DATA TO EXAMINE Start Marker

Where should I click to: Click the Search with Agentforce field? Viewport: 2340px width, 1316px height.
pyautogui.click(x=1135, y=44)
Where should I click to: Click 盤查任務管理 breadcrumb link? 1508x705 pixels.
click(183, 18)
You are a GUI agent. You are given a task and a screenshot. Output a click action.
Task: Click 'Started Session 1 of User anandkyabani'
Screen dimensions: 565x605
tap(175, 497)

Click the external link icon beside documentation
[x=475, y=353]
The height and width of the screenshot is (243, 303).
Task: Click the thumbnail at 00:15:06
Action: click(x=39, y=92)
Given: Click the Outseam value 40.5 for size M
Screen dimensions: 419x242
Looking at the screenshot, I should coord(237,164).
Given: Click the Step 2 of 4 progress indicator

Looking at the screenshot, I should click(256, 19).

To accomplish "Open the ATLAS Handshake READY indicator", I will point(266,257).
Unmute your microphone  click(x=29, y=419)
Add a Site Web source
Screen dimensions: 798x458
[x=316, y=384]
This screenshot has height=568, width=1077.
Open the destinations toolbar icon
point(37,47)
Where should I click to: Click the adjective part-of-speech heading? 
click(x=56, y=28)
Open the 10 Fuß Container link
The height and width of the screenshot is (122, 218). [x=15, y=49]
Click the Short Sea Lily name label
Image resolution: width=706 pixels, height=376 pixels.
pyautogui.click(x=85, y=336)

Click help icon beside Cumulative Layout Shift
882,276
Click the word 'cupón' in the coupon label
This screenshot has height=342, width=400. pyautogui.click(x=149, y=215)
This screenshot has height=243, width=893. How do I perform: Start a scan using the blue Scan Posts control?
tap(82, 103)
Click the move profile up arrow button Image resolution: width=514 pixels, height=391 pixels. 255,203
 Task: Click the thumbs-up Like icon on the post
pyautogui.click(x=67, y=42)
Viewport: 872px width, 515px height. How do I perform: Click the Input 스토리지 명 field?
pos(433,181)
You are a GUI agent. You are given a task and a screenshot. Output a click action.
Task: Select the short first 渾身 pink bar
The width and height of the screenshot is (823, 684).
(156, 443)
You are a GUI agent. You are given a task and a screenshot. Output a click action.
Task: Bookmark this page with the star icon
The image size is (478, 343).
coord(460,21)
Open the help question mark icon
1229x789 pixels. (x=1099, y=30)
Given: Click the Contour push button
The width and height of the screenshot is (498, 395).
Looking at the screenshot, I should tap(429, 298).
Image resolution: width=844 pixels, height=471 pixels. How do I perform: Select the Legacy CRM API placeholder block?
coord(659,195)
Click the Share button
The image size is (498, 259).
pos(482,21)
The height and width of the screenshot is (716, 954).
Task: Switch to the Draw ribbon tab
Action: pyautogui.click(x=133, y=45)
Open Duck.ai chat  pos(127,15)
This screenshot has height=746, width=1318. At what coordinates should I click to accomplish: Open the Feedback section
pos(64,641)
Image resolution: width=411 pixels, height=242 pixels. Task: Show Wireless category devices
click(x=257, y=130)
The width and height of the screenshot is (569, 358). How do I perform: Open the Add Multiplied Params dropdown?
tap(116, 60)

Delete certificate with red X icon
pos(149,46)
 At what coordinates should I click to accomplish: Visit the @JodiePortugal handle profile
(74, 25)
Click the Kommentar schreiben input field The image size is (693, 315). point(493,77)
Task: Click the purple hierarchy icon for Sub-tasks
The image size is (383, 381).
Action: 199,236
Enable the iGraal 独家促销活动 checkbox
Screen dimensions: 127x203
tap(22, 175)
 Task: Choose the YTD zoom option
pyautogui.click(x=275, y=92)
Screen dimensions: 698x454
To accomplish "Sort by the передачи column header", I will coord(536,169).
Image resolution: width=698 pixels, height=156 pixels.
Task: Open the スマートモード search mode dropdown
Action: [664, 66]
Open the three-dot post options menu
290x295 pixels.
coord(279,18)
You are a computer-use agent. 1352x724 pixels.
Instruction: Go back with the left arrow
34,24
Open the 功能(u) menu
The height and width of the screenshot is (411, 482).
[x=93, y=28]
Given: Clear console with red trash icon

DATA TO EXAMINE End Marker

WHAT THE TASK ASKS:
All of the material should be copied verbatim.

RESPONSE:
Where should I click to: Click the Search with Agentforce field? Viewport: 2340px width, 1316px height.
pyautogui.click(x=1135, y=44)
Where should I click to: Click 盤查任務管理 breadcrumb link? 1508x705 pixels.
click(183, 18)
You are a GUI agent. You are given a task and a screenshot. Output a click action.
Task: Click 'Started Session 1 of User anandkyabani'
Screen dimensions: 565x605
tap(175, 497)

Click the external link icon beside documentation
[x=475, y=353]
The height and width of the screenshot is (243, 303).
Task: Click the thumbnail at 00:15:06
Action: click(x=39, y=92)
Given: Click the Outseam value 40.5 for size M
Screen dimensions: 419x242
Looking at the screenshot, I should coord(237,164).
Given: Click the Step 2 of 4 progress indicator

Looking at the screenshot, I should click(256, 19).

To accomplish "Open the ATLAS Handshake READY indicator", I will point(266,257).
Unmute your microphone  click(x=29, y=419)
Add a Site Web source
Screen dimensions: 798x458
[x=316, y=384]
This screenshot has height=568, width=1077.
Open the destinations toolbar icon
point(37,47)
Where should I click to: Click the adjective part-of-speech heading? 
click(x=56, y=28)
Open the 10 Fuß Container link
The height and width of the screenshot is (122, 218). [x=15, y=49]
Click the Short Sea Lily name label
Image resolution: width=706 pixels, height=376 pixels.
pyautogui.click(x=85, y=336)

Click help icon beside Cumulative Layout Shift
882,276
Click the word 'cupón' in the coupon label
This screenshot has height=342, width=400. pyautogui.click(x=149, y=215)
This screenshot has height=243, width=893. How do I perform: Start a scan using the blue Scan Posts control?
tap(82, 103)
Click the move profile up arrow button Image resolution: width=514 pixels, height=391 pixels. 255,203
 Task: Click the thumbs-up Like icon on the post
pyautogui.click(x=67, y=42)
Viewport: 872px width, 515px height. How do I perform: Click the Input 스토리지 명 field?
pos(433,181)
You are a GUI agent. You are given a task and a screenshot. Output a click action.
Task: Select the short first 渾身 pink bar
The width and height of the screenshot is (823, 684).
(156, 443)
You are a GUI agent. You are given a task and a screenshot. Output a click action.
Task: Bookmark this page with the star icon
The image size is (478, 343).
coord(460,21)
Open the help question mark icon
1229x789 pixels. (x=1099, y=30)
Given: Click the Contour push button
The width and height of the screenshot is (498, 395).
Looking at the screenshot, I should tap(429, 298).
Image resolution: width=844 pixels, height=471 pixels. How do I perform: Select the Legacy CRM API placeholder block?
coord(659,195)
Click the Share button
The image size is (498, 259).
pos(482,21)
The height and width of the screenshot is (716, 954).
Task: Switch to the Draw ribbon tab
Action: pyautogui.click(x=133, y=45)
Open Duck.ai chat  pos(127,15)
This screenshot has height=746, width=1318. At what coordinates should I click to accomplish: Open the Feedback section
pos(64,641)
Image resolution: width=411 pixels, height=242 pixels. Task: Show Wireless category devices
click(x=257, y=130)
The width and height of the screenshot is (569, 358). How do I perform: Open the Add Multiplied Params dropdown?
tap(116, 60)

Delete certificate with red X icon
pos(149,46)
 At what coordinates should I click to accomplish: Visit the @JodiePortugal handle profile
(74, 25)
Click the Kommentar schreiben input field The image size is (693, 315). point(493,77)
Task: Click the purple hierarchy icon for Sub-tasks
The image size is (383, 381).
Action: 199,236
Enable the iGraal 独家促销活动 checkbox
Screen dimensions: 127x203
tap(22, 175)
 Task: Choose the YTD zoom option
pyautogui.click(x=275, y=92)
Screen dimensions: 698x454
To accomplish "Sort by the передачи column header", I will coord(536,169).
Image resolution: width=698 pixels, height=156 pixels.
Task: Open the スマートモード search mode dropdown
Action: [664, 66]
Open the three-dot post options menu
290x295 pixels.
coord(279,18)
You are a computer-use agent. 1352x724 pixels.
Instruction: Go back with the left arrow
34,24
Open the 功能(u) menu
The height and width of the screenshot is (411, 482).
[x=93, y=28]
Given: Clear console with red trash icon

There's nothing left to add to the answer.